Published: September 18 2007 15:02 | Last updated: September 18 2007 23:35

Ben Bernanke has played his joker early. In his first big test as Federal Reserve chairman, he plumped for shocking the markets with a half-point cut in both the Fed funds rate and the discount rate. That will certainly draw criticism from some quarters that the Fed has panicked in the face of weak but not disastrous economic data. It also risks fuelling the belief that there is a “Bernanke put” – and the Fed will always ride in to save the markets.

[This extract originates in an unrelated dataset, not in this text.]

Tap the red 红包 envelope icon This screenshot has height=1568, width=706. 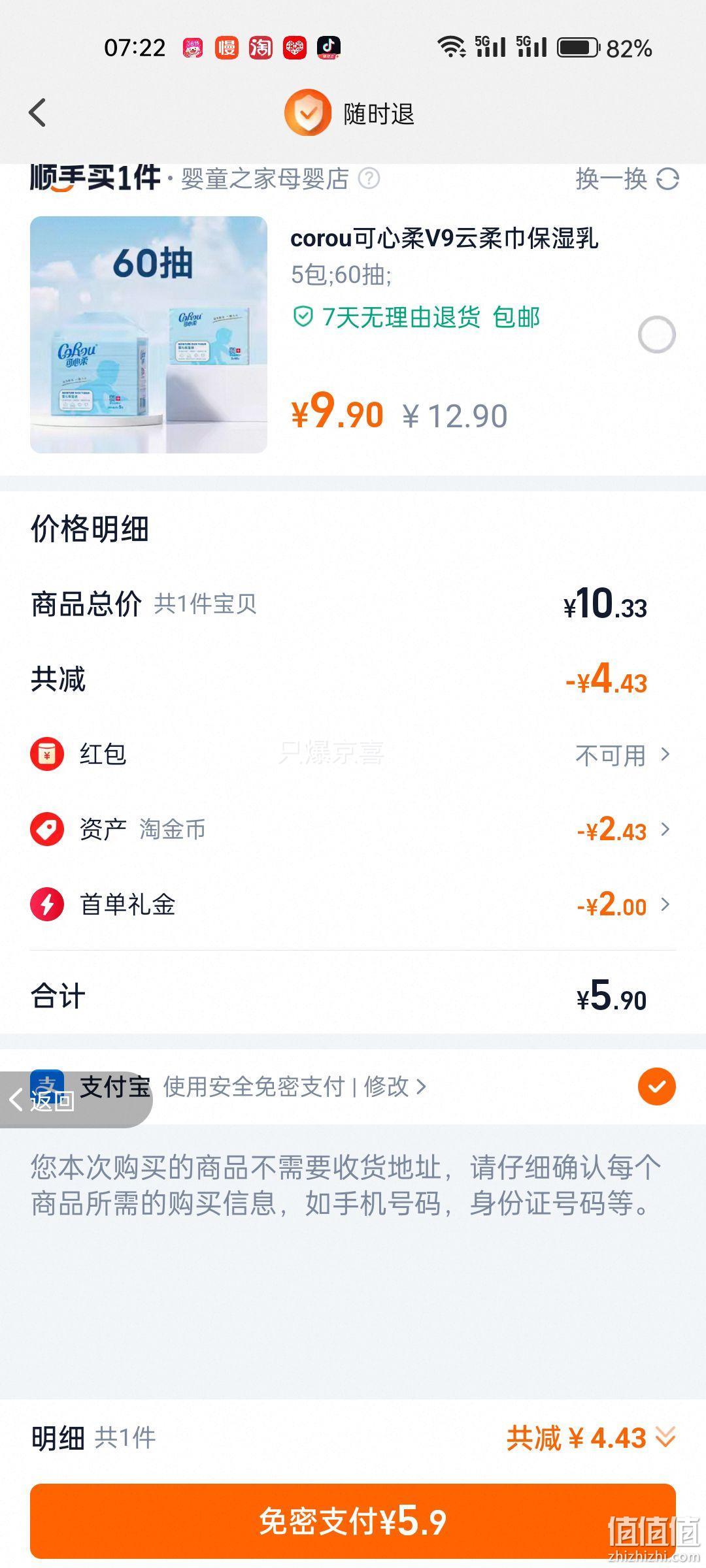47,754
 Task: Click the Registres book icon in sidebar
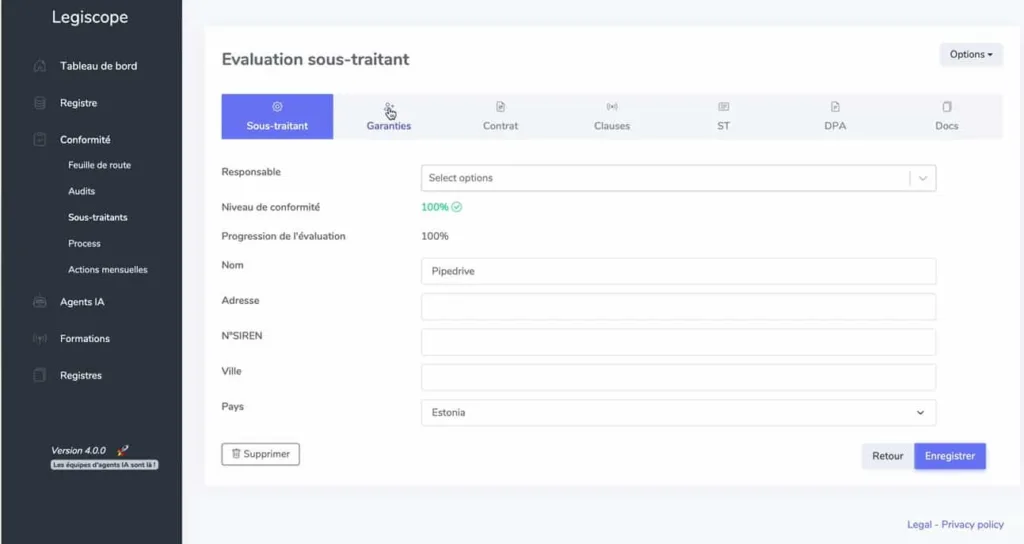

In fact, the Fed can probably justify its first half-point move in years. The downside risks to the economy have increased substantially in the past few months. Although the credit squeeze that kicked off in August has started to moderate, banks remain jumpy about lending to each other. Meanwhile, credit has become more expensive and less freely available.

ADVERTISEMENT

That in itself is a concern for economic growth. But when added to the serious weakness obvious in the housing market and poor numbers on job creation, the Fed wanted to throw in some insurance against a worst-case outcome. It is also better informed than anybody about the risks to financial institutions if the credit squeeze continues. The last thing it wants is a Northern Rock-style panic in the US.

Even though inflation expectations have moved up in recent weeks, the Fed felt it had room for manoeuvre. Its preferred measure recently edged back inside its comfort zone. Weak housing – a big component of the index – should help balance out fears of a feed through into core inflation from record oil prices.

However, the real test starts now. If the Fed is willing to shock the market with an unexpected gift, it must also be willing to spring negative surprises when the risks look more balanced. The Fed’s wording did not promise more cuts. If its shock treatment works on the financial system and the economy proves stronger than expected, the central bank must be willing to take back its gift rapidly. If not, Mr Bernanke’s detractors will be proved right.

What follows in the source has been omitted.